- WORK TO COMPLETE
Whatever lies between the line that holds "Given: Click the bash terminal name label" and the final line of the records below, both included, should be repeated exactly; leave out the pictures and add nothing.

- ENTRIES SHOWN

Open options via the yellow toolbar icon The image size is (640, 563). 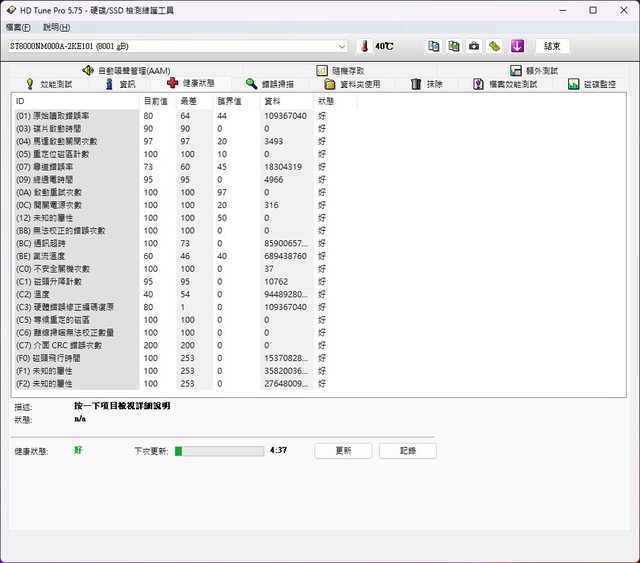(494, 46)
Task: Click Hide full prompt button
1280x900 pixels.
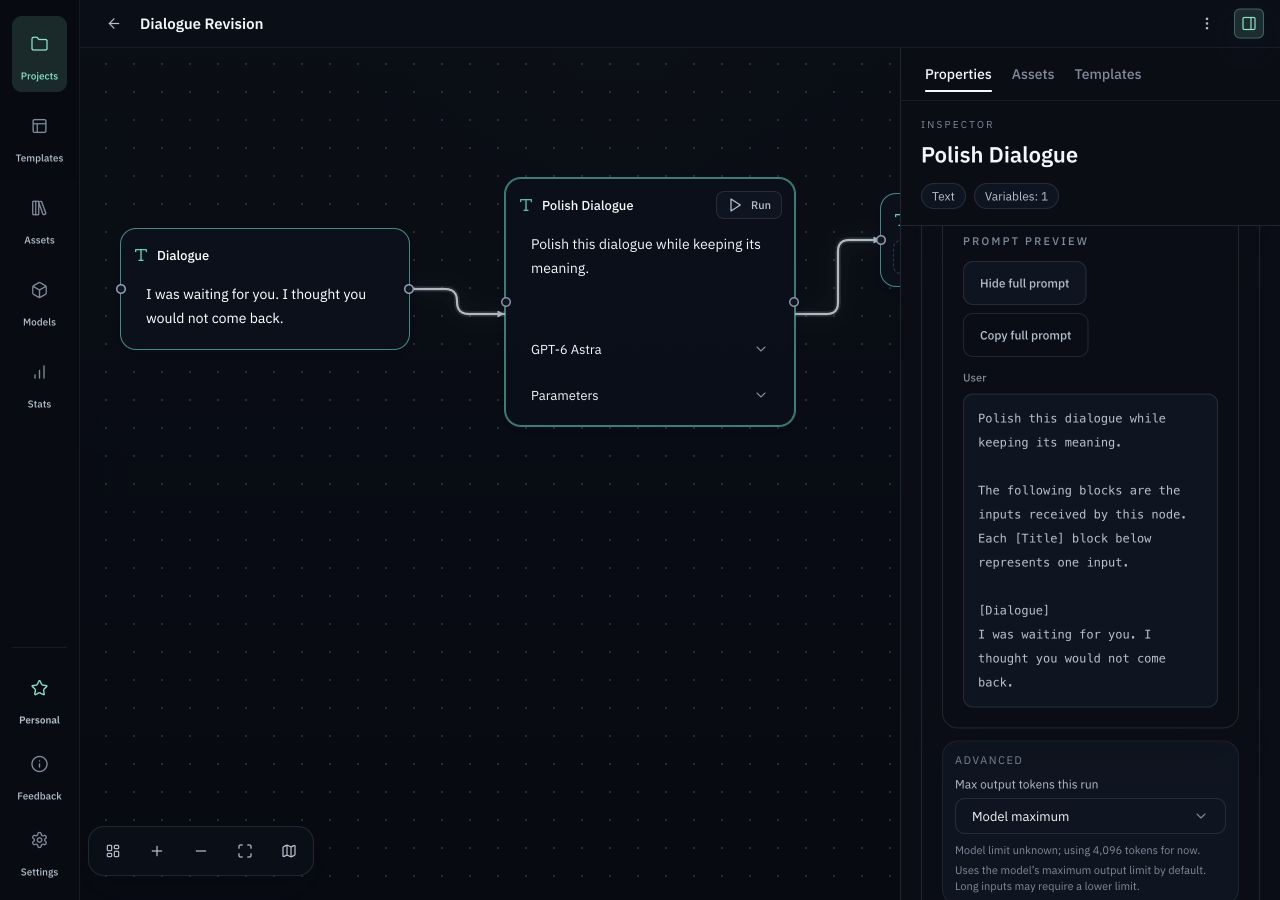Action: pos(1024,283)
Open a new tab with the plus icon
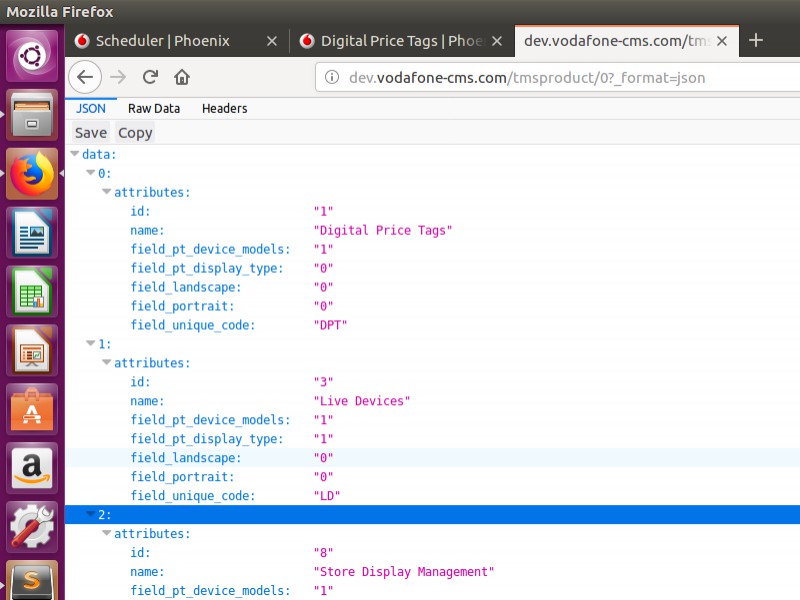Screen dimensions: 800x600 coord(756,41)
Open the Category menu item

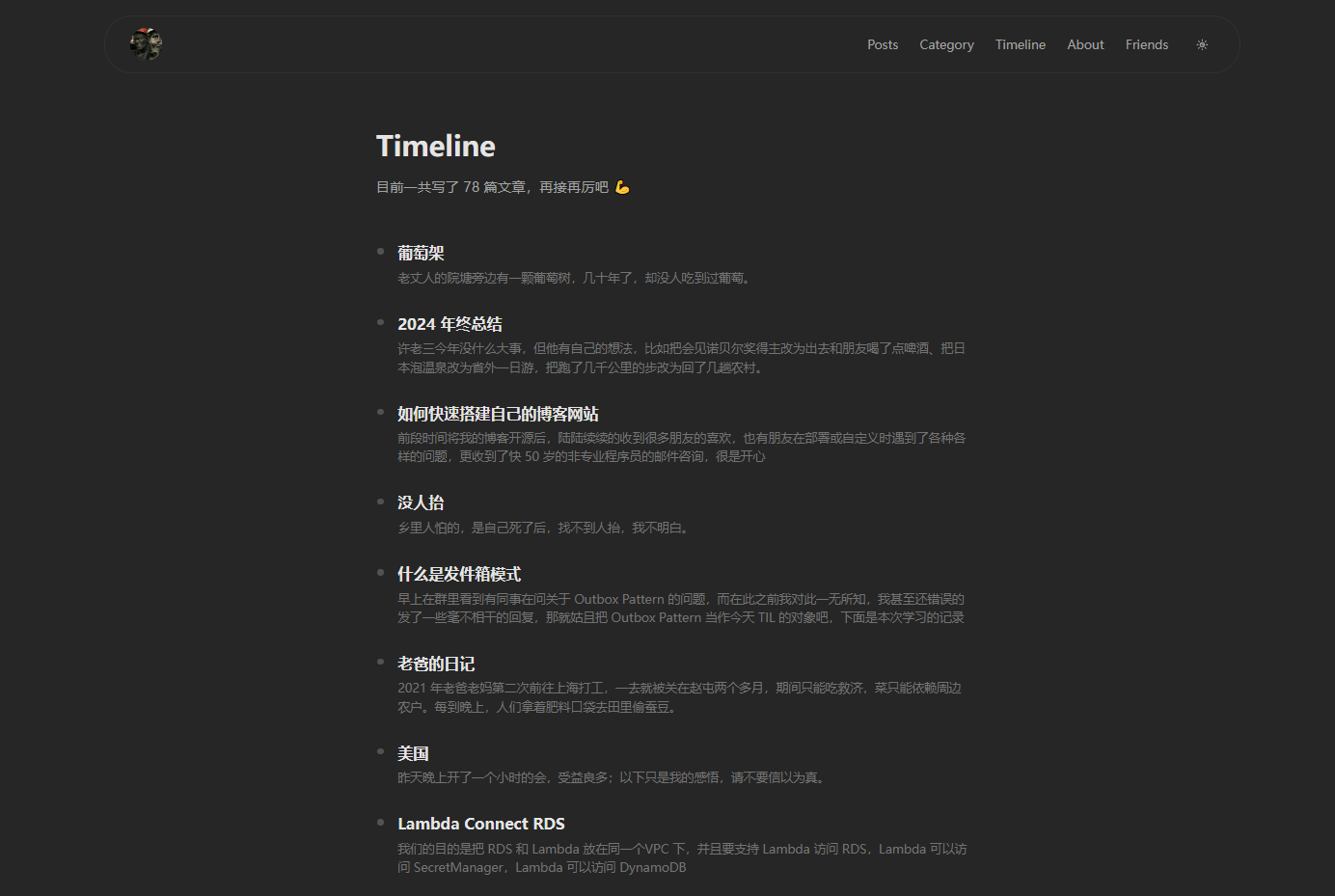[946, 44]
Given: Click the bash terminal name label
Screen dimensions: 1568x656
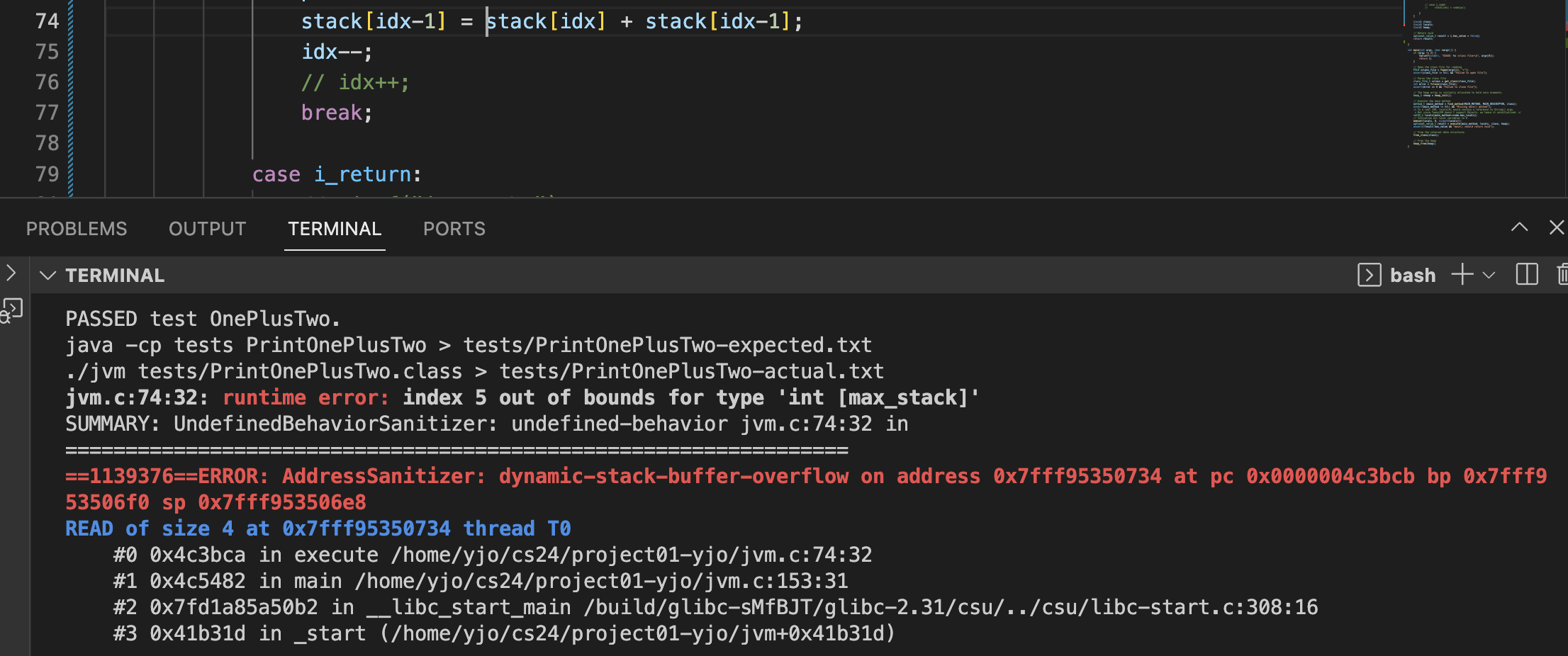Looking at the screenshot, I should pyautogui.click(x=1412, y=276).
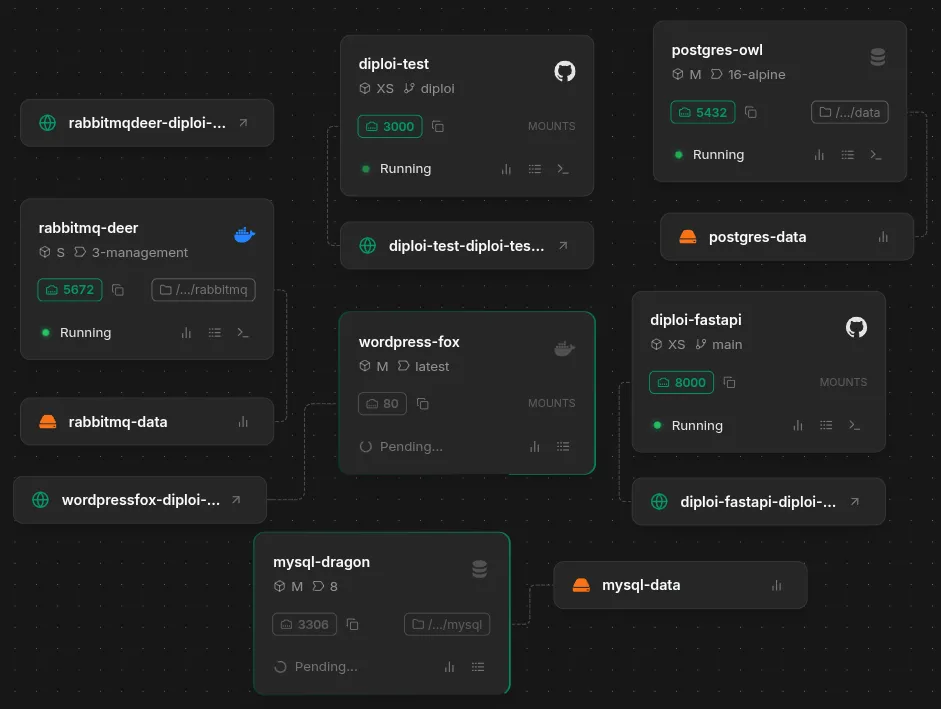Screen dimensions: 941x709
Task: Select the mysql-data volume card
Action: tap(680, 584)
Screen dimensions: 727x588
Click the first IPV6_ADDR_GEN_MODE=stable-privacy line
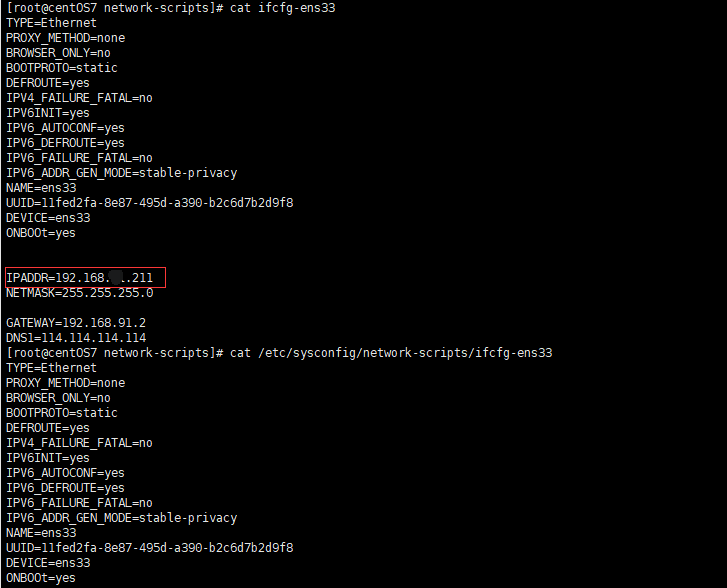point(121,173)
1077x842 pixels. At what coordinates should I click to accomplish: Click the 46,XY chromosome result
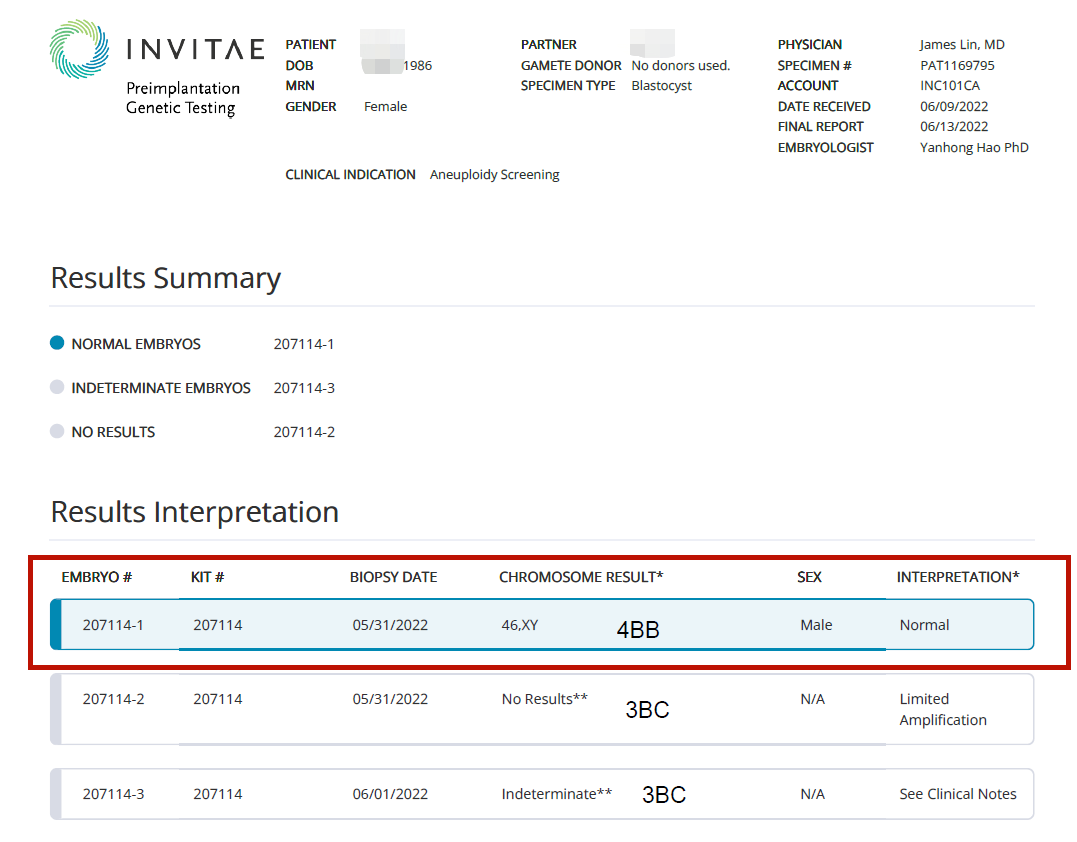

- FINISHED TASK
Given: Click the bash terminal name label
Screen dimensions: 1568x656
Looking at the screenshot, I should pyautogui.click(x=1412, y=276).
Screen dimensions: 941x709
Task: Select the mysql-data volume card
Action: tap(680, 584)
Screen dimensions: 727x588
Click the first IPV6_ADDR_GEN_MODE=stable-privacy line
point(121,173)
1077x842 pixels. At what coordinates should I click to accomplish: Click the 46,XY chromosome result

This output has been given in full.